1) Corn is packed with lutein and zeaxanthin, which help form a pigment that fliters out the sun’s damaging rays and lower your risk of developing age-related macular degeneration—the leading cause of blindness in people over the age of 60.

2) Iced Coffee – drinking a cup a day may lower your risk of developing skin cancer.  It is said that the caffeine in coffee reduces the risk of developing non-melanoma skin cancer.

3) Tart Cherries – the anthocyanins in tart cherries activate a molecule that helps rev up fat burning and decrease fat storage, but they also help you get a better night’s sleep.
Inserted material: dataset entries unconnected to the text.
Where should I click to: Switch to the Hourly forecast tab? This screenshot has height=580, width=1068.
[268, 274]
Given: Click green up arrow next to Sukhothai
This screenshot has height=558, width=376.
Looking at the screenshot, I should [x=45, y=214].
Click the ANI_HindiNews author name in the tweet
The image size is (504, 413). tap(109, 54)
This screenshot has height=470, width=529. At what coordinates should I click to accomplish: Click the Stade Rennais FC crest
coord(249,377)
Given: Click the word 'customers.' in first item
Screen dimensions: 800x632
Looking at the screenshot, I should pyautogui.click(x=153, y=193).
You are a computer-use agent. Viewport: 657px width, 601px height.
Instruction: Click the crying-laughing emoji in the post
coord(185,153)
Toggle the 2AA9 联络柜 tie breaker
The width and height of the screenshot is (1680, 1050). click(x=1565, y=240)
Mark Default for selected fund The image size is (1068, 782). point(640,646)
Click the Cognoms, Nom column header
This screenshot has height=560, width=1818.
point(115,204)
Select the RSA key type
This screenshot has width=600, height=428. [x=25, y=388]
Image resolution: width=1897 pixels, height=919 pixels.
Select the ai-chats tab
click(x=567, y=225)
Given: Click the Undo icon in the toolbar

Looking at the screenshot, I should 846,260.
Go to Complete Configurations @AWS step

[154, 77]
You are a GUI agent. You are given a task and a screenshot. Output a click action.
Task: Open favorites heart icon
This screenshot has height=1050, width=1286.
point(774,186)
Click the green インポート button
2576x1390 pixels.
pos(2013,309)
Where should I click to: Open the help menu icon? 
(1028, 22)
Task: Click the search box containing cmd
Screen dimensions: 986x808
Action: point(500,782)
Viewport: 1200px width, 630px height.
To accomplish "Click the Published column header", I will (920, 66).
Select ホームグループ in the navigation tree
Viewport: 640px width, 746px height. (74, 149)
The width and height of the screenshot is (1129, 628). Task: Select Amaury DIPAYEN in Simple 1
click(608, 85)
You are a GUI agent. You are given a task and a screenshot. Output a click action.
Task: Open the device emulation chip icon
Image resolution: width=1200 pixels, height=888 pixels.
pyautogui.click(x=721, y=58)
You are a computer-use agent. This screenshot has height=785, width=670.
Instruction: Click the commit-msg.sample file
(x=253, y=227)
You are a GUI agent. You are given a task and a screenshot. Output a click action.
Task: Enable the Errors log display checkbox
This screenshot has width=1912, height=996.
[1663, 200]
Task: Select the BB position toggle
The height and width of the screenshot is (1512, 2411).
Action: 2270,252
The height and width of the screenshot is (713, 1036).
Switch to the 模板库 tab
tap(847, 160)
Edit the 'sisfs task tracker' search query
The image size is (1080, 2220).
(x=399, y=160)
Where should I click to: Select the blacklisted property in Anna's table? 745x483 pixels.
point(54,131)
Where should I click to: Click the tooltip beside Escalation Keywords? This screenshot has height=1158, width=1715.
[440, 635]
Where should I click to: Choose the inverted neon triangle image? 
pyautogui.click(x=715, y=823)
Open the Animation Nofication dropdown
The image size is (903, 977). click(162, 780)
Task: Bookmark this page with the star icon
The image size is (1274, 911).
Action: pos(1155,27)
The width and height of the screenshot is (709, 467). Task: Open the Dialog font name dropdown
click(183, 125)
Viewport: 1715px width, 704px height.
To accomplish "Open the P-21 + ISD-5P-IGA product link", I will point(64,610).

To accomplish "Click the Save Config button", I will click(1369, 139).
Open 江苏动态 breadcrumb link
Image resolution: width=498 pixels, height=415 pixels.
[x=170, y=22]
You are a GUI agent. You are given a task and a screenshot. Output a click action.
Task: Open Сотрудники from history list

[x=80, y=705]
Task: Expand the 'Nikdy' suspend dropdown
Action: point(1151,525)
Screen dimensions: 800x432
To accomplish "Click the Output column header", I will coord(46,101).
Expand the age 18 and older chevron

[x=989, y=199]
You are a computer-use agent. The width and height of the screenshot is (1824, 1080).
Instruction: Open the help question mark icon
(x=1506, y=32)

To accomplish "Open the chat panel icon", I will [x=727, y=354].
4) Tomatoes – give you extra protection against the sun because they contain lycopene, the cartenoid that makes them red.  It provides extra protection from getting sunburn.

5) Watermelon – allows you to increase your water intake by eating it.  A watermelon is 92% water.

6) Raspberries- one cup has 8 grams of fiber.  Fiber prevents weight gain and can even promote weight loss.

7) Iced Tea – drinking it regularly may lower your risk of Alzheimer’s and diabetes.  It also gives you healthier teeth, gums, and stronger bones because it is packed with a class of antioxidants called flavanoids.

8) Blueberries – the antioxidants in them prevent muscle fatigue by absorbing free radicals produces by muscles during exercise.